== Excerpted data ==

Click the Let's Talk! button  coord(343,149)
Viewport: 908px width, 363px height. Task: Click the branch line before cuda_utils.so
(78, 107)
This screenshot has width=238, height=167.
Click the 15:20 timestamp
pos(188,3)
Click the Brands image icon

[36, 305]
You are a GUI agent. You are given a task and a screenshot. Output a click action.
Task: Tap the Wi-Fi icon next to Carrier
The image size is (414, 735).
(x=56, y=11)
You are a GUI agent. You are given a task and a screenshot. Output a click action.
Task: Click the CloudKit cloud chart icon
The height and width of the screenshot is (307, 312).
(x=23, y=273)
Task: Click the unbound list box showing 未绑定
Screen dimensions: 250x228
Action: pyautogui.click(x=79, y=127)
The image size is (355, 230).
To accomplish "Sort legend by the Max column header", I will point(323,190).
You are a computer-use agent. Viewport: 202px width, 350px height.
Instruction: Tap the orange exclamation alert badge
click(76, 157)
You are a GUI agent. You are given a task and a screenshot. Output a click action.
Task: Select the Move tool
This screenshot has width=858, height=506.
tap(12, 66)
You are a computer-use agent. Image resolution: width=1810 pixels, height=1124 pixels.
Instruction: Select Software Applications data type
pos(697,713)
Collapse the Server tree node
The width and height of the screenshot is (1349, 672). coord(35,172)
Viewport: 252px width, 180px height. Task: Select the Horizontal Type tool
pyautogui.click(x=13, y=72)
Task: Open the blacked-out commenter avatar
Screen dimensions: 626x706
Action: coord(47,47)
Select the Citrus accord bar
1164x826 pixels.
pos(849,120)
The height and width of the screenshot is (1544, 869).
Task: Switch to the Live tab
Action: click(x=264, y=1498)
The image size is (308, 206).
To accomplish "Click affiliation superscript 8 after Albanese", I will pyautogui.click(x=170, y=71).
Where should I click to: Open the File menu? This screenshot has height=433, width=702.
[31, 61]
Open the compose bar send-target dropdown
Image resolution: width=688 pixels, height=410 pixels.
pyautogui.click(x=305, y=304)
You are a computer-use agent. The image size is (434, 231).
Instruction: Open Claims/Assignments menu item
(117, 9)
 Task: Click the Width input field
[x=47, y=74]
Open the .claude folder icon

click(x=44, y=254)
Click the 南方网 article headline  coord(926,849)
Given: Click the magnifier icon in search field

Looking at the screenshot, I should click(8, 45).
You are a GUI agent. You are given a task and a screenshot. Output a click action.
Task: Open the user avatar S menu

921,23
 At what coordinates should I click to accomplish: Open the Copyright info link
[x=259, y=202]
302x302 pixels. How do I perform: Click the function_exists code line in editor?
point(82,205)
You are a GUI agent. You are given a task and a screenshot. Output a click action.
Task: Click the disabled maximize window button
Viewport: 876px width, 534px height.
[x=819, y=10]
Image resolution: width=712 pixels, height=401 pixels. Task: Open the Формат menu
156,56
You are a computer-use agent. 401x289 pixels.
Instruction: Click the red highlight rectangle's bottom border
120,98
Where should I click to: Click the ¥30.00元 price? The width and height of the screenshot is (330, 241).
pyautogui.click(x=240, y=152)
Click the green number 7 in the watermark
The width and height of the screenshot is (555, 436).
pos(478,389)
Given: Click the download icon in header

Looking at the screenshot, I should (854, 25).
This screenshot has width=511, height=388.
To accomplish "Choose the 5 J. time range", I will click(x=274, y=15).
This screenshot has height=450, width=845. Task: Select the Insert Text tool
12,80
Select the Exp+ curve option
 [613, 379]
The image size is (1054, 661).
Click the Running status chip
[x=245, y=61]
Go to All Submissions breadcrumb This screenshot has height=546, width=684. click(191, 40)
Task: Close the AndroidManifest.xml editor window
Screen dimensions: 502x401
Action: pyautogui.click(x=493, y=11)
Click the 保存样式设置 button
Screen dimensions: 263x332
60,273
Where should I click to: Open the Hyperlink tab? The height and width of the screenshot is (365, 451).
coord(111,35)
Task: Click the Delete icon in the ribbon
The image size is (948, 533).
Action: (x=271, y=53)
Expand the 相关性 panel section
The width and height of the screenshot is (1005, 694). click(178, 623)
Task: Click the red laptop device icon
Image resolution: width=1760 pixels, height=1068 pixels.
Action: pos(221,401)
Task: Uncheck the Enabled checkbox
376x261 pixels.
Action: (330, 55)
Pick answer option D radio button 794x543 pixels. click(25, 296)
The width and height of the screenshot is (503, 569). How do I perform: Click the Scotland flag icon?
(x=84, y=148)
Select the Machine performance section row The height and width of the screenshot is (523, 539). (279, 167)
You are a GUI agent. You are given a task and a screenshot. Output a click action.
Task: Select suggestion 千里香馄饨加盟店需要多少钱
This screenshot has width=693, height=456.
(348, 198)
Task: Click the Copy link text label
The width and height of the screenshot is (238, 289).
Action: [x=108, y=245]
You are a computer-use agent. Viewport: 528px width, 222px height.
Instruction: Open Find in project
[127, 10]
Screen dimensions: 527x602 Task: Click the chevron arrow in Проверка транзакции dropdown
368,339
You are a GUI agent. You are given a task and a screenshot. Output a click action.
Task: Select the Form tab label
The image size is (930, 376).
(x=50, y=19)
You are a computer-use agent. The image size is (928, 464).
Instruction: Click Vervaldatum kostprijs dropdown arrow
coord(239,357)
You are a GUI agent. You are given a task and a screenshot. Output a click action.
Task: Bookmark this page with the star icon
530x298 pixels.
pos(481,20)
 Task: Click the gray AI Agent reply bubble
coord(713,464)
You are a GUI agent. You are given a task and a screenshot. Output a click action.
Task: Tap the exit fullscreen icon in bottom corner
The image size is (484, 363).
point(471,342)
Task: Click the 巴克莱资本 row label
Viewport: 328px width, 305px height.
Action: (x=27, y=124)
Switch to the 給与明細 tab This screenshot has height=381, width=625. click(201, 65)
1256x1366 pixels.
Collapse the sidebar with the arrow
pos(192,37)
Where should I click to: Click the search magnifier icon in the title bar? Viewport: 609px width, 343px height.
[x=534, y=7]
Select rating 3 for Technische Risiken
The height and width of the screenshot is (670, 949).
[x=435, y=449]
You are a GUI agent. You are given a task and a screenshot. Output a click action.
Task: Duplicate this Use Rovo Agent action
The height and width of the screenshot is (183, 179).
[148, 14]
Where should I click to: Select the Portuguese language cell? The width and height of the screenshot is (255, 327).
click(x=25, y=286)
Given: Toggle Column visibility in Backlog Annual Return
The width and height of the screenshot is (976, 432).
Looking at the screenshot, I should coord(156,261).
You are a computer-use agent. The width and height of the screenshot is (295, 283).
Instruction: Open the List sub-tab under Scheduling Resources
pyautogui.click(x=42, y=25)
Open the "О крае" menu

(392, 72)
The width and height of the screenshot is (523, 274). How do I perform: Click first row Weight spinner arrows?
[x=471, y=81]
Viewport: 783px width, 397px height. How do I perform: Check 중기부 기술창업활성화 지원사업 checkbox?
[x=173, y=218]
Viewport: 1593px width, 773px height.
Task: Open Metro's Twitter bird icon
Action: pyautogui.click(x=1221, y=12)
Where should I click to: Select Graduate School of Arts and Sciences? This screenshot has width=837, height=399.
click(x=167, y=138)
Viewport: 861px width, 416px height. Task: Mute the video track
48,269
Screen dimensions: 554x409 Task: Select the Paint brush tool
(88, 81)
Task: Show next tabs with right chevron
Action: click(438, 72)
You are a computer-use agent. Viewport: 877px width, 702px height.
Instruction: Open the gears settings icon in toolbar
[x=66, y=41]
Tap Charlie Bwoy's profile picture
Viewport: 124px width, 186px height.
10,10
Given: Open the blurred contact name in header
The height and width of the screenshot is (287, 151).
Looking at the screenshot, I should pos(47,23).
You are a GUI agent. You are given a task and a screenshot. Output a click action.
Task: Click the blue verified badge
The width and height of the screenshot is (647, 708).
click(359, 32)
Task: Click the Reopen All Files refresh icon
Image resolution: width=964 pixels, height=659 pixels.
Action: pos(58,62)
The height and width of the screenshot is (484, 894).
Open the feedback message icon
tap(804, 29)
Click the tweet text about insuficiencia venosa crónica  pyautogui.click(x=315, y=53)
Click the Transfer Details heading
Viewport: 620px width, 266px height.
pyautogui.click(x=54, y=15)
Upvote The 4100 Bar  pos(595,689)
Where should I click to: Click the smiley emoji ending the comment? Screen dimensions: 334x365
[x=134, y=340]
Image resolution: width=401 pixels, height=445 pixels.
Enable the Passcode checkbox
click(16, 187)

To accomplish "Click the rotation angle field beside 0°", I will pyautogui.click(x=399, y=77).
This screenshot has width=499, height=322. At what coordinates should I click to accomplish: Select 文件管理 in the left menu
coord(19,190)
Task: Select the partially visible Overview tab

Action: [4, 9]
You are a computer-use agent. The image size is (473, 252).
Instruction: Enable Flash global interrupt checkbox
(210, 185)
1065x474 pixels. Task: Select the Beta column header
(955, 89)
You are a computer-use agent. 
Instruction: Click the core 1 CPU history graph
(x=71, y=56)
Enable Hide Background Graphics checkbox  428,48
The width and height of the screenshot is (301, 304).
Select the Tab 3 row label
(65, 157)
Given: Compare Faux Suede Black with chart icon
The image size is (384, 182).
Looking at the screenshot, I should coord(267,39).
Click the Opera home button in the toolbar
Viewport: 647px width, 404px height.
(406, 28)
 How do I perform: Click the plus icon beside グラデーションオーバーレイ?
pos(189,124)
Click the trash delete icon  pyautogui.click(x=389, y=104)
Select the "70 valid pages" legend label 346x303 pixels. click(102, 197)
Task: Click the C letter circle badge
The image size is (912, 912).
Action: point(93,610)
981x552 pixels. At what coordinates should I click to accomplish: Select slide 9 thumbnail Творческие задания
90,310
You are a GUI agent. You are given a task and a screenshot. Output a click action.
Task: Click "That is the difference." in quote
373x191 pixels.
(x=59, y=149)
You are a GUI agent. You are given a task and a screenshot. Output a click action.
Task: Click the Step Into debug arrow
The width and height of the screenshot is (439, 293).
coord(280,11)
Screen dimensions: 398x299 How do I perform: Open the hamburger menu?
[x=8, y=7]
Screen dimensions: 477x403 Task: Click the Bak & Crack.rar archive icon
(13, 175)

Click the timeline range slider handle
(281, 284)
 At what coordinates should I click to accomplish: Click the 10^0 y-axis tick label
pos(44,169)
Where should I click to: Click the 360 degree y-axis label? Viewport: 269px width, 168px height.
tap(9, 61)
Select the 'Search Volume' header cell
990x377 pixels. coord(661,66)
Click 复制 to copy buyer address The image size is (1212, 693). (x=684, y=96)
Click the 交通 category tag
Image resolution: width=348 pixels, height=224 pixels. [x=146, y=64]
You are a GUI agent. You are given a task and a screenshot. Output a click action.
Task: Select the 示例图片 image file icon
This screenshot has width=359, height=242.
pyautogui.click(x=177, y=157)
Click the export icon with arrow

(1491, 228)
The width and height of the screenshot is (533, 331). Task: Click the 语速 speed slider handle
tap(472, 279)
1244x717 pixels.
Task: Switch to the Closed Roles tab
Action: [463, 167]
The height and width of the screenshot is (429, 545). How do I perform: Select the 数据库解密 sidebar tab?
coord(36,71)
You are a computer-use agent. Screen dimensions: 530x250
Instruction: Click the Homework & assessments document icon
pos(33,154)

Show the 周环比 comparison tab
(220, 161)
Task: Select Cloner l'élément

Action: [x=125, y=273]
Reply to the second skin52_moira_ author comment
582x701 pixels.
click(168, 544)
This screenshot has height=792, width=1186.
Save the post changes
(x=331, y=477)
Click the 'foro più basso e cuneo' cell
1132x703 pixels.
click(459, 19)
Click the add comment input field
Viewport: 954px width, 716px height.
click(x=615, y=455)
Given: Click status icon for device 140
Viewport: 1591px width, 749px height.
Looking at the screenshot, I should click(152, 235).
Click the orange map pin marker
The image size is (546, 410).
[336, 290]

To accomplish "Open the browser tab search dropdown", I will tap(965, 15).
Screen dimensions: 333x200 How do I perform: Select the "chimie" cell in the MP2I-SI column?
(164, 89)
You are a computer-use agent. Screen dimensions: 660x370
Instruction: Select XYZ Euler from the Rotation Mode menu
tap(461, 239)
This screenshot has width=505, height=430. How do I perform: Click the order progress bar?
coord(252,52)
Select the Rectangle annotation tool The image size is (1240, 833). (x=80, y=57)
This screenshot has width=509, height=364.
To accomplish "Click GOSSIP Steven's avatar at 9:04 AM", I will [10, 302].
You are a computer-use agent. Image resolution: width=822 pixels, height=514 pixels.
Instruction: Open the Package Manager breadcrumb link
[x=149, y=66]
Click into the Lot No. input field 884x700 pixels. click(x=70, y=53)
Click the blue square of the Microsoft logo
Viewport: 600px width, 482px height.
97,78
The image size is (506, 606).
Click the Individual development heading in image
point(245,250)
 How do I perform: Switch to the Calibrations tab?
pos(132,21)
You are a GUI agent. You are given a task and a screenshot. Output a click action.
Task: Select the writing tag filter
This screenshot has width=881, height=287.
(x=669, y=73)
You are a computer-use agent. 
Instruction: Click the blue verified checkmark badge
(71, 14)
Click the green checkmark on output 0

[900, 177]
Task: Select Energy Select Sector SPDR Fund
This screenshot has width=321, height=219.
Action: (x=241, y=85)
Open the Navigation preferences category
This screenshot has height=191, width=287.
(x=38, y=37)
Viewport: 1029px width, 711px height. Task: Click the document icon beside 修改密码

===

Exercise description
Search the data for the string "chart" and copy out every line where it is found.

Solution to this task
Task: Click the CloudKit cloud chart icon
Given: Compare Faux Suede Black with chart icon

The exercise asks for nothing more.